The words 'constanter' ('with constancy') and 'illis' ('to them'- added by Robert of Ketton on his interpretation that these words would be spoken to non-Muslims) is not in the original Arabic, and Robert of Ketton has rendered direct speech by oratio obliqua (accusative and infinitive construction in Latin) as far as the first half of list of God's attributes goes. Depending on how one interprets al-samad, 'necessarium omnibus' ('a refuge for all') seems okay, yet the translator has also added 'et incorporeum' ('and He is incorporeal'), even though there is nothing of the sort in the Arabic text. I would venture that Robert of Ketton added these words to try to make a connection with the subsequent phrase: 'He has neither begotten, nor was He begotten' (which his translation renders accurately), which he presumably understands to be in answer to the Christian doctrine of God the Father and Jesus the Son as part of the Trinity.
In general, whatever authority the work commanded in subsequent centuries (and it certainly seems to have circulated more widely than another Latin translation by Mark of Toledo noted for its literalism), there is much in the spirit of paraphrase, reordering of the original material, omission and addition in Robert of Ketton's translation. Thus was it considered sorely deficient by Ludovico Marracci, an Italian priest who rendered a new authoritative Latin translation of the Qur'an first published in Padua in 1698, subsequently republished in an edition in Leipzig in 1721. Marracci had studied Arabic in Rome and eventually became confessor for Pope Innocent XI.
Like Peter the Venerable and Robert of Ketton, Marracci was not shy of his intentions to demonstrate the falsehoods of Islam, and indeed wrote a refutatio of Islam as part of the 1698 publication to accompany his translation of the Qur'an. In a similar vein, the 1721 Leipzig edition, which does not feature the refutatio, contains a lengthy preface by Christianus Reineccius- a contemporary Christian theologian- against Islam. However, it would be logically fallacious to take the anti-Islamic spirit alone to damn a translation. Instead what we find in Marracci's is a remarkable translation that sticks to the original. To take al-Fatiha as an example:
In nomine Dei, miseratoris, misericordis
Laus Deo, Domino Mundorum
Regi Diei Iudicii
Te colimus et te in auxilium imploramus
dirige nos in viam rectam
in viam illorum erga quos beneficius fuisti et non actum iracunde eos
et non in viam errantium
To give a few comparative data points: Marracci renders 'al-hamdu lillah' in his translation (laus Deo; which was omitted by Robert of Ketton) and translates 'rab al-alameen' correctly ('domino mundorum'- 'lord of the worlds') as well as 'maliki l-youm ad-deen' ('regi diei iudicii'). As for the original Arabic, 'iyyaka n'abadu wa iyyaka nast'aeenu', whereas Robert of Ketton renders the two Arabic indicative verbs by a Latin subjunctive with a present participle translating to 'let us lower ourselves to Him with suppliant vow, worshipping Him', Marracci sticks to the original construction and meaning: "We worship You and implore You for help."

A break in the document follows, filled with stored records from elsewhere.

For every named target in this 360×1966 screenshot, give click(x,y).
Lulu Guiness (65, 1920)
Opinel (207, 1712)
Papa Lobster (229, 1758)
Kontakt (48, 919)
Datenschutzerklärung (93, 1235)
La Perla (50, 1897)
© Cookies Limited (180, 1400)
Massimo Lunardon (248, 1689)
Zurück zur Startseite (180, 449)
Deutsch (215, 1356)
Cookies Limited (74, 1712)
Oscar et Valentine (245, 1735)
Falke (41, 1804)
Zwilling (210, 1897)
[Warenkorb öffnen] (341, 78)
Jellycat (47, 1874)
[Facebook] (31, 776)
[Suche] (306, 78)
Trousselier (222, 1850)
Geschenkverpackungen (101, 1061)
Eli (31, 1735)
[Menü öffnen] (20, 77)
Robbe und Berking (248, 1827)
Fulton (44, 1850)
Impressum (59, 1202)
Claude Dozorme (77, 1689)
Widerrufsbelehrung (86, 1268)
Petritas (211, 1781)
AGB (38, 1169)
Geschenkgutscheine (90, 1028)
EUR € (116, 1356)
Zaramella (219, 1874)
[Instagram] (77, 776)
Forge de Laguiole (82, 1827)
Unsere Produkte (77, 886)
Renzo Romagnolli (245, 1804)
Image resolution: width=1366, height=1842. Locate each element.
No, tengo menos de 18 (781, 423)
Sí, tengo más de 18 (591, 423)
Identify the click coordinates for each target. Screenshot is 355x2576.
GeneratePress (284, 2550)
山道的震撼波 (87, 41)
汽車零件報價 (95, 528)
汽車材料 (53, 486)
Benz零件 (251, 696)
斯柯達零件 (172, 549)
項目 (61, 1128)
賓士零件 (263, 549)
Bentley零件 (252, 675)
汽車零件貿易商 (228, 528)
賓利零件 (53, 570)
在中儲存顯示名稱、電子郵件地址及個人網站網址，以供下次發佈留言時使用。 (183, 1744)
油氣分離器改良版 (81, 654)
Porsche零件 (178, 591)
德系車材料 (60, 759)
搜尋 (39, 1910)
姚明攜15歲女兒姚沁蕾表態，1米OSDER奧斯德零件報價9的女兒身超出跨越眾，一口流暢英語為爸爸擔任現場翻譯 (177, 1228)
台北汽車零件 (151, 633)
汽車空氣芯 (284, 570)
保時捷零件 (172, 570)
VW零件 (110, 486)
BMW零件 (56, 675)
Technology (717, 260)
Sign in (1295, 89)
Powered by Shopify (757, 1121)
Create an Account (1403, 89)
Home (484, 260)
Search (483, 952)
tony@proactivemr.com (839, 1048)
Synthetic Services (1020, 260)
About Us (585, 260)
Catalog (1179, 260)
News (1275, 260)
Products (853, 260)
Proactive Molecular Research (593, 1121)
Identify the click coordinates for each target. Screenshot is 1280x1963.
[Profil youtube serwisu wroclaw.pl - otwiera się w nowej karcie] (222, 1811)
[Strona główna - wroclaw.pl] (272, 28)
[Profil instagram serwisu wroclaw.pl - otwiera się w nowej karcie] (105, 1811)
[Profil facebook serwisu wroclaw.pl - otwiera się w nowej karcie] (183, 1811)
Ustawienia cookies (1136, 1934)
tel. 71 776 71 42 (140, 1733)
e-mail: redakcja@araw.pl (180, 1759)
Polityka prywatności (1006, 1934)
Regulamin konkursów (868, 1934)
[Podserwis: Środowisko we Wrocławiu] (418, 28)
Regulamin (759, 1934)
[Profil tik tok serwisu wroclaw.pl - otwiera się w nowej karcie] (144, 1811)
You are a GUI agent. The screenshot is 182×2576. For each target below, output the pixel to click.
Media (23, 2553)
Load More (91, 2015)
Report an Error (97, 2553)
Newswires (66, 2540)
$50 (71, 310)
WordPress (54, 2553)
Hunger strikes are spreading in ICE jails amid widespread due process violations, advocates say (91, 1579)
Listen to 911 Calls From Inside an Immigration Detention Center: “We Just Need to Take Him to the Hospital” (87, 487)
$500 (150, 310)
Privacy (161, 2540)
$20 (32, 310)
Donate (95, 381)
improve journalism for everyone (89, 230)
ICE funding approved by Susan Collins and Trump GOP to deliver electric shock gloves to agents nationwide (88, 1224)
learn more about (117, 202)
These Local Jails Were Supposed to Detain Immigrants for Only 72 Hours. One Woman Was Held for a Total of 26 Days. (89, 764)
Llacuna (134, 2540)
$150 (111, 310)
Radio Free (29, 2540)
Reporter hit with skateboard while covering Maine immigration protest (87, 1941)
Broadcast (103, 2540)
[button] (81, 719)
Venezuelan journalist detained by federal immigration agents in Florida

Similarly, looking at Sura 112:
in nomine Dei miseratoris misericordis
Dic: est Deus unus
non genuit, et non est genitus
et non fuit illi par ullus
Leaving aside the lack of interpretative additions by Marracci and adherence to oratio recta, he also captures well the philological spirit of lam yalid wa lam yulad ("He has not begotten, nor was He begotten", with both verbs using the same w-l-d Arabic root translating to 'beget') by echoing it with the use of the same Latin root verb in translation: gignere.
Though this review of the Latin translations of the Qur'an is by no means comprehensive, it can be seen how Marracci's translation marks a great step forward in style and accuracy, regardless of the anti-Islamic sentiment. Even so, despite the problems in Robert of Ketton's work, I would not go so far as to accuse Robert of Ketton of mendacity, but rather the evidence on balance points to mistakes in an attempt to give an 'insider's perspective', so to speak, on how Muslims understand the Qur'an.